_EXERCISE AIM_
Your task is to repeat exactly the lines from the one with "Open Technicals tab in left panel" through the end of the records, both included; please leave the pictures out.

[Stored items]
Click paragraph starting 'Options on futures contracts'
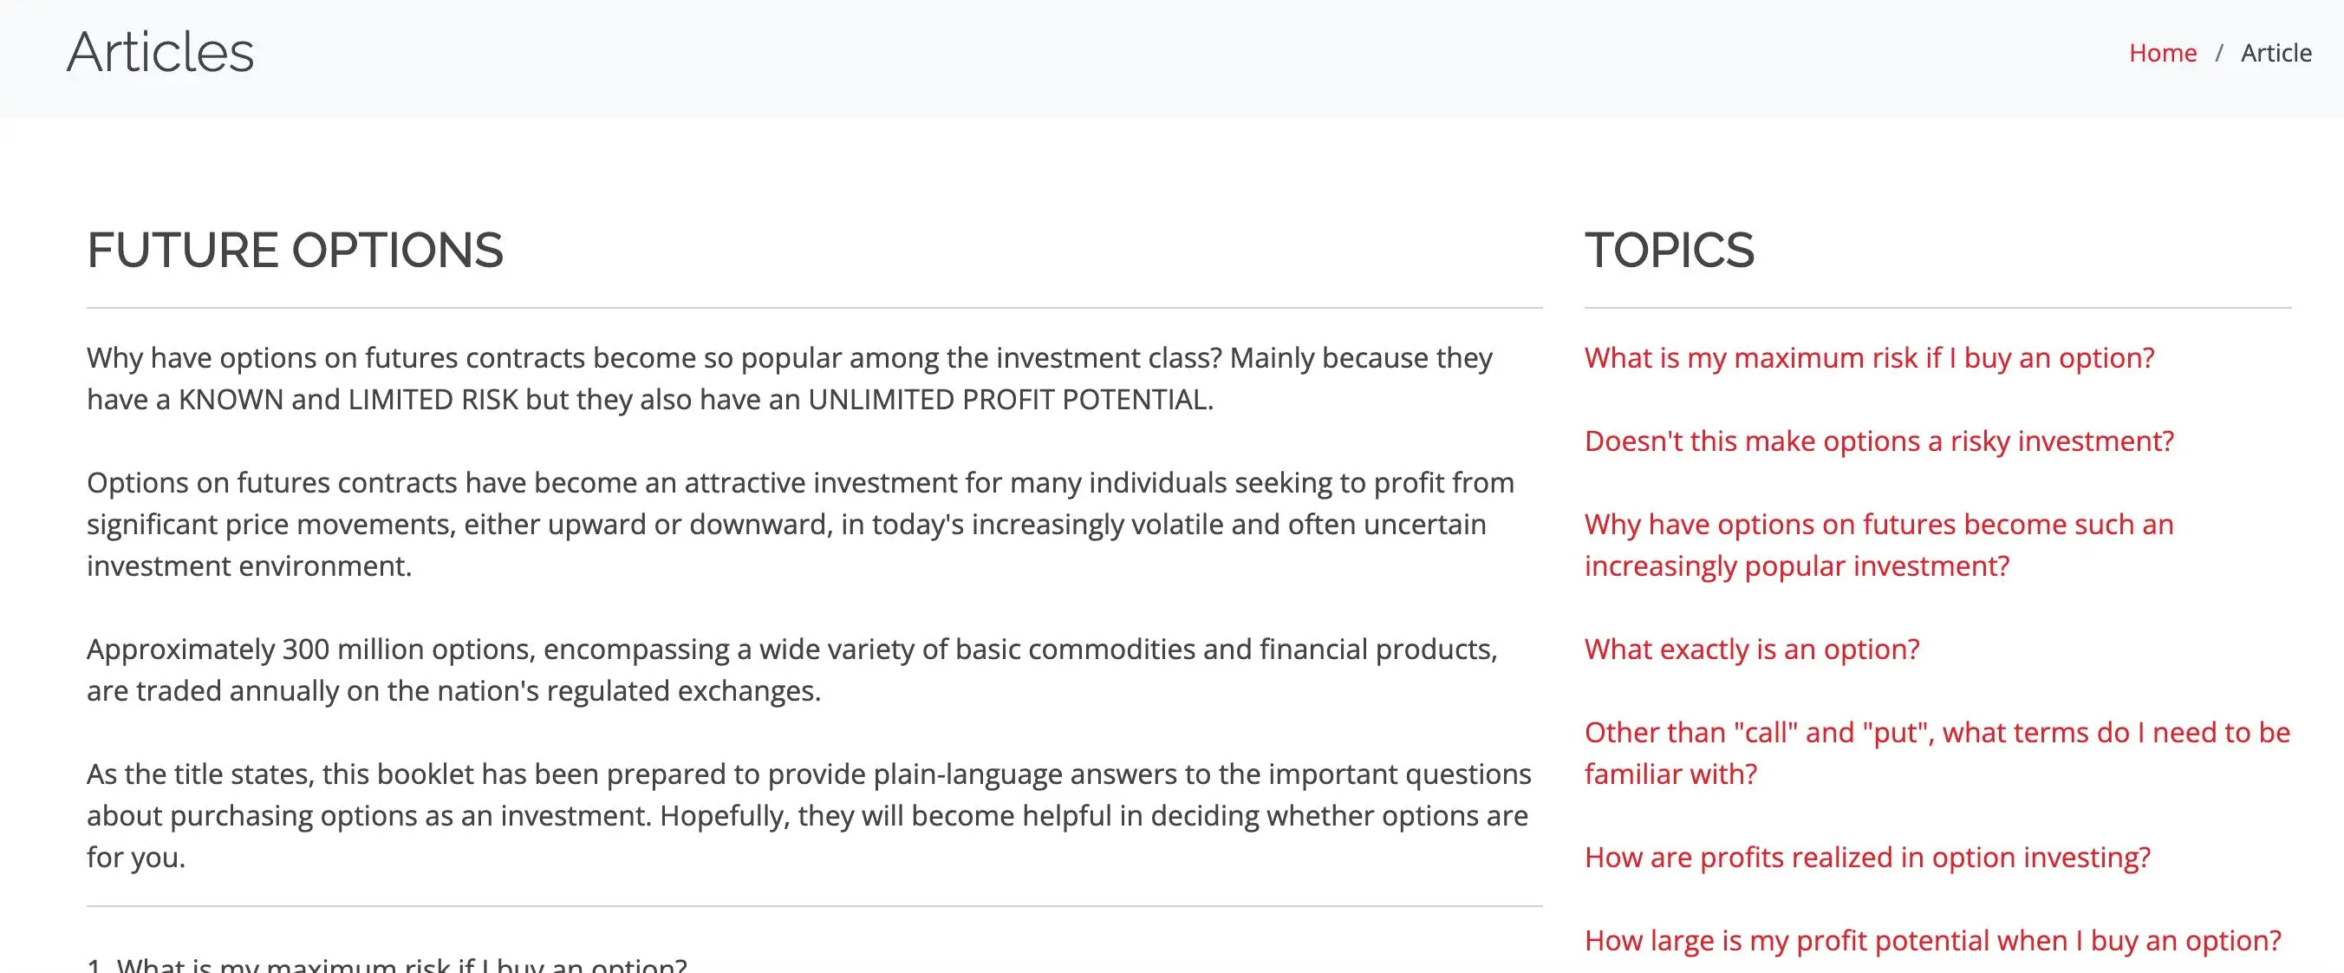Image resolution: width=2344 pixels, height=973 pixels. click(x=801, y=524)
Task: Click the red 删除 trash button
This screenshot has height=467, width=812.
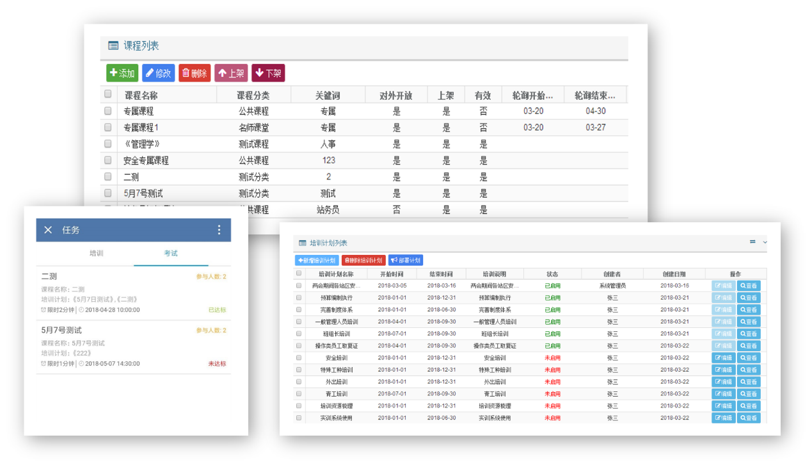Action: [x=195, y=73]
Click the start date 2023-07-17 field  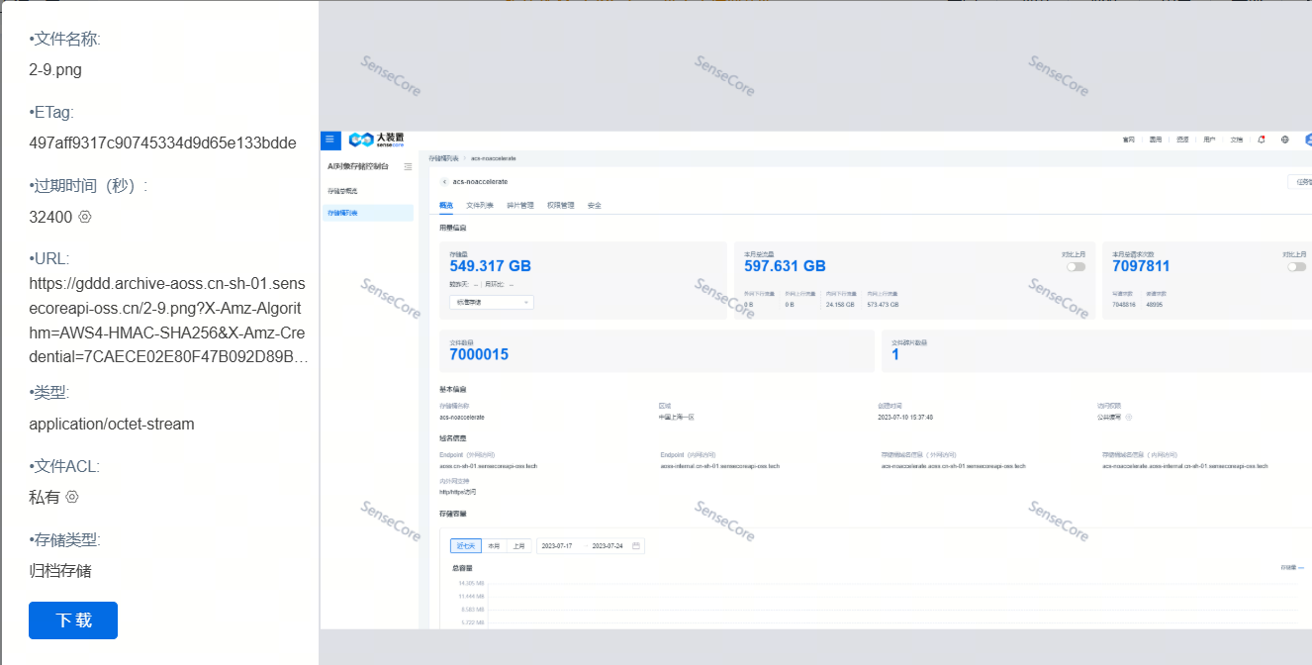pos(557,546)
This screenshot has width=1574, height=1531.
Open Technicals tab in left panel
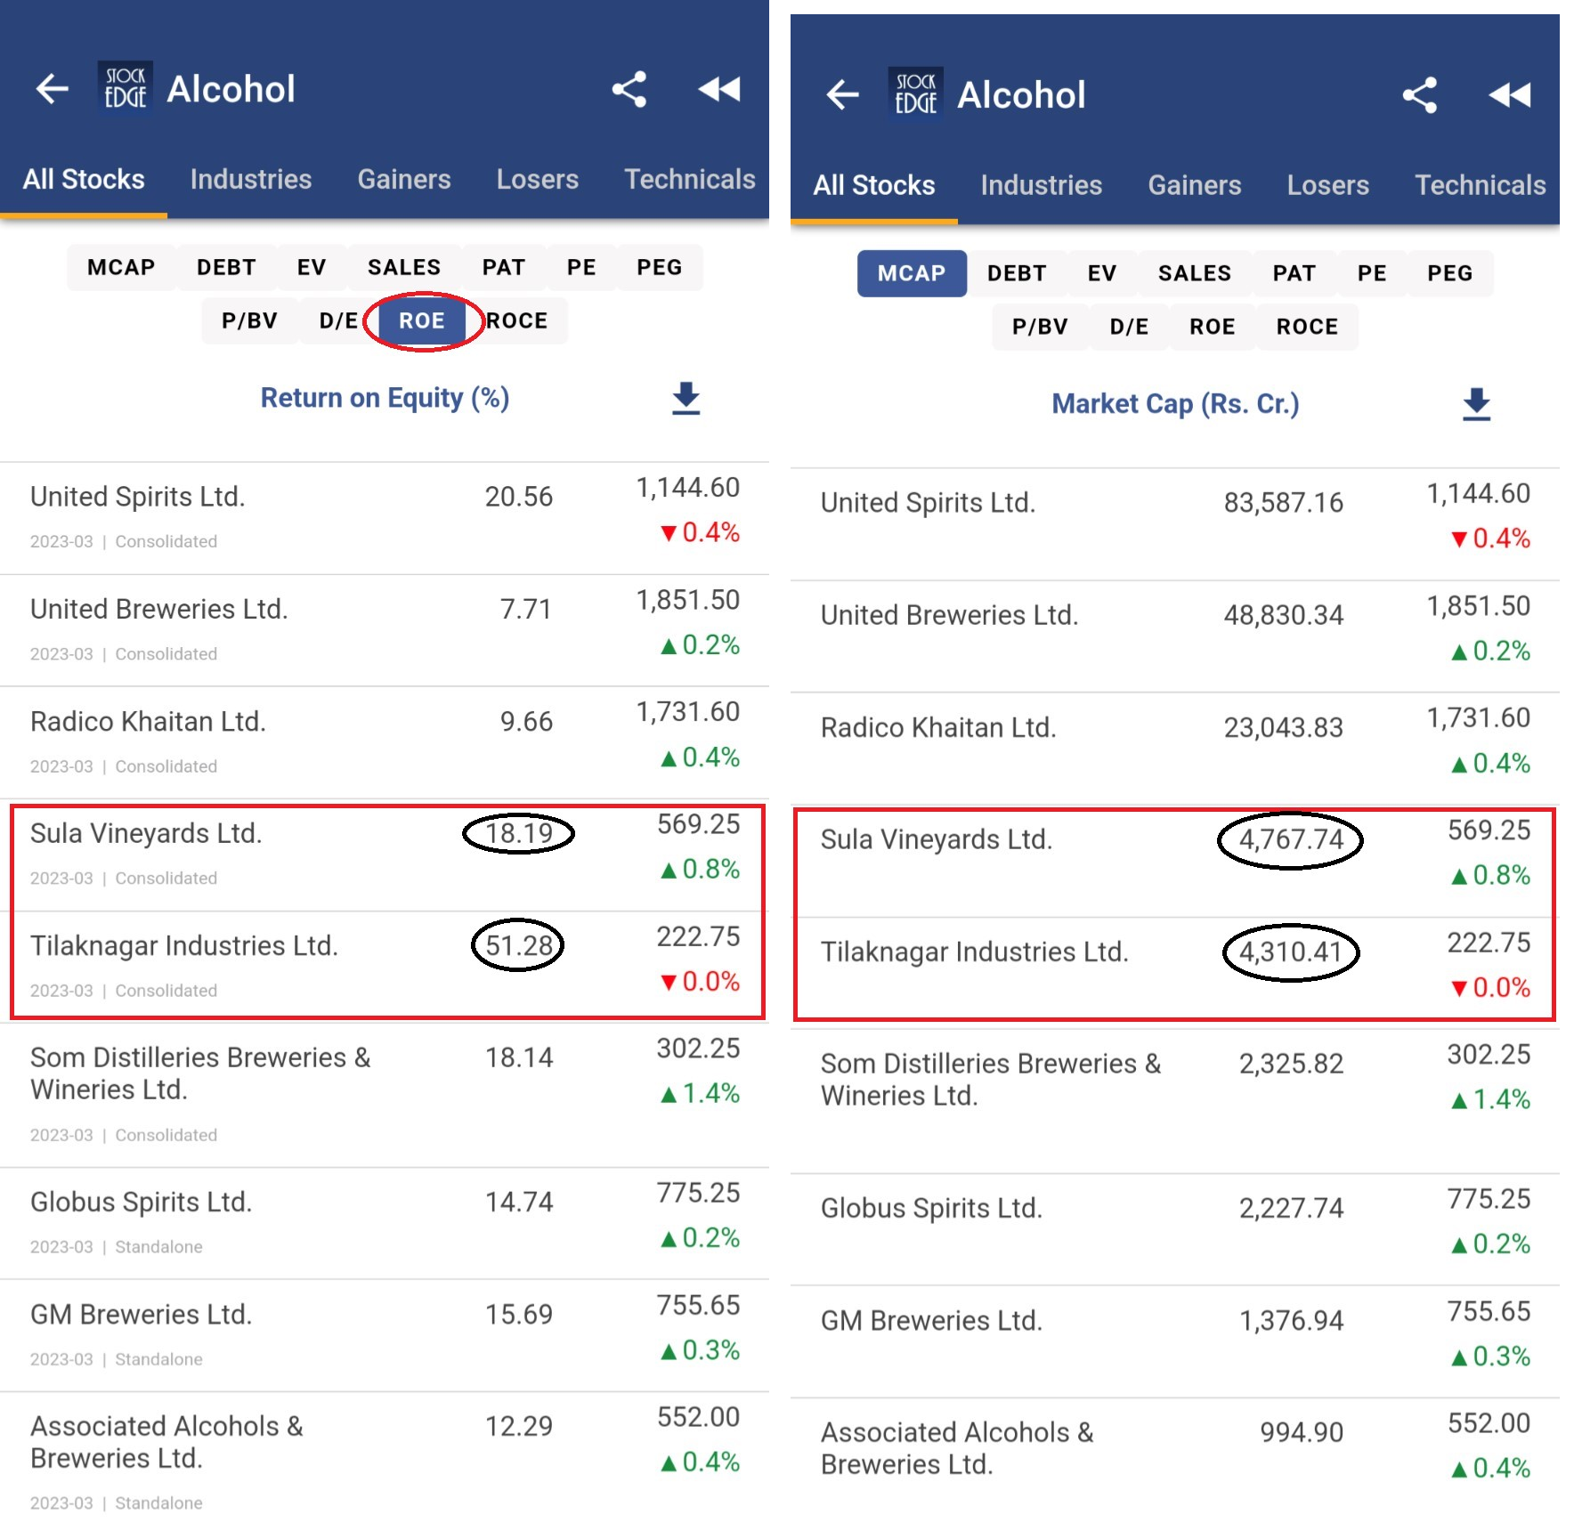[x=689, y=180]
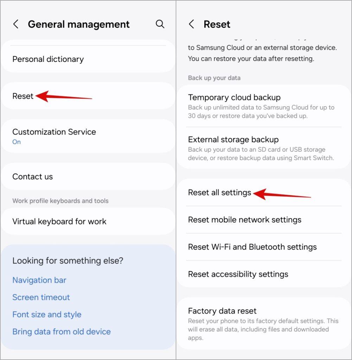The width and height of the screenshot is (352, 360).
Task: Open Factory data reset
Action: tap(264, 324)
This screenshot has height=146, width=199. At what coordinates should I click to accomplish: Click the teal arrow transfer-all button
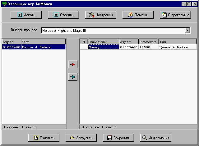tap(73, 77)
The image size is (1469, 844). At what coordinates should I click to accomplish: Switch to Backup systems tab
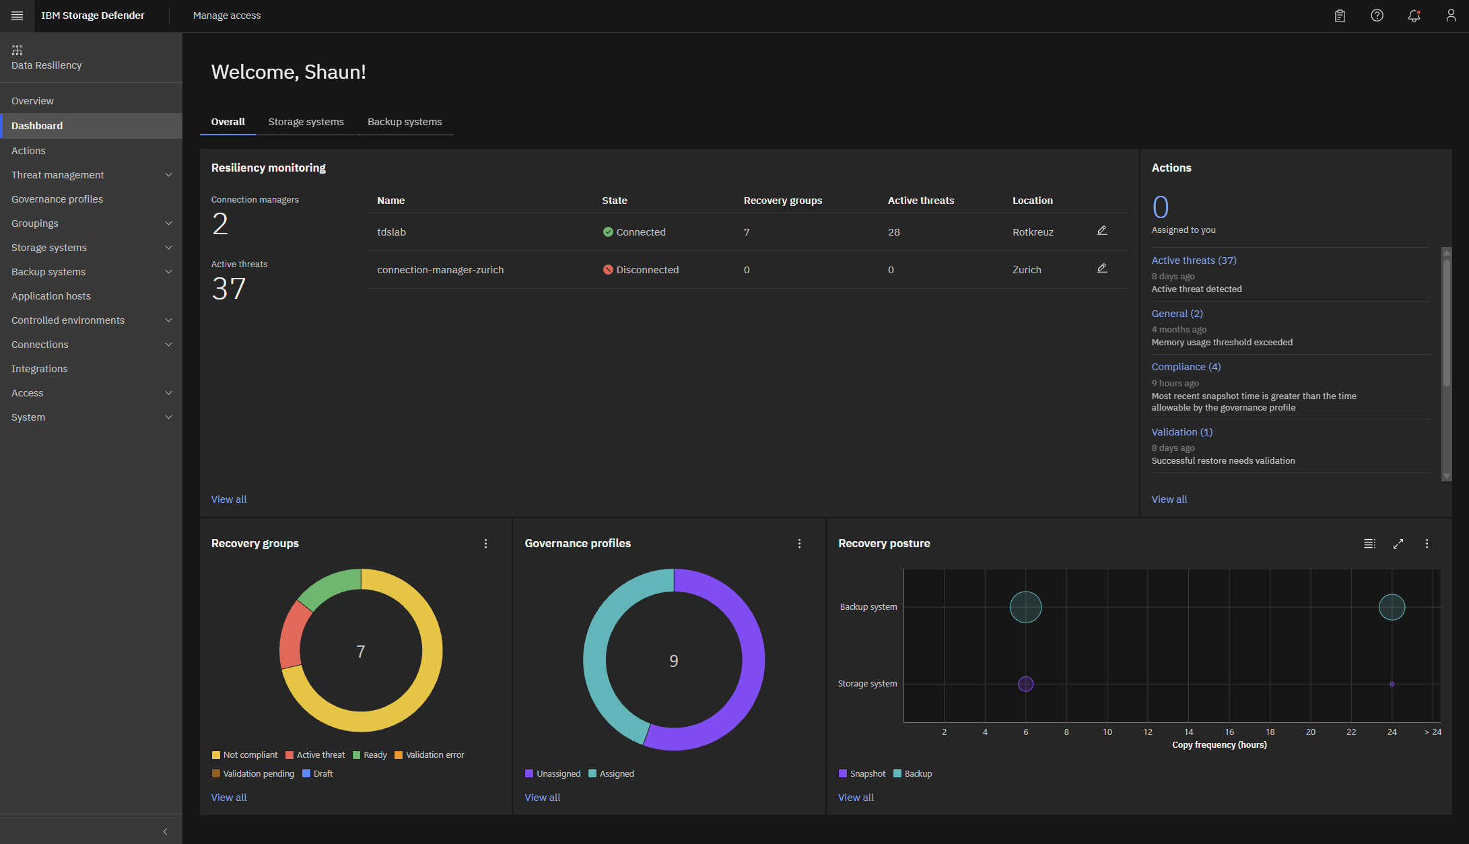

_ANSWER TO THIS EXERCISE_
Open Technicals tab in left panel
[x=689, y=180]
The width and height of the screenshot is (352, 360).
Task: Open Factory data reset
Action: tap(264, 324)
This screenshot has height=146, width=199. At what coordinates should I click to accomplish: Click the teal arrow transfer-all button
tap(73, 77)
The image size is (1469, 844). At what coordinates should I click to accomplish: Switch to Backup systems tab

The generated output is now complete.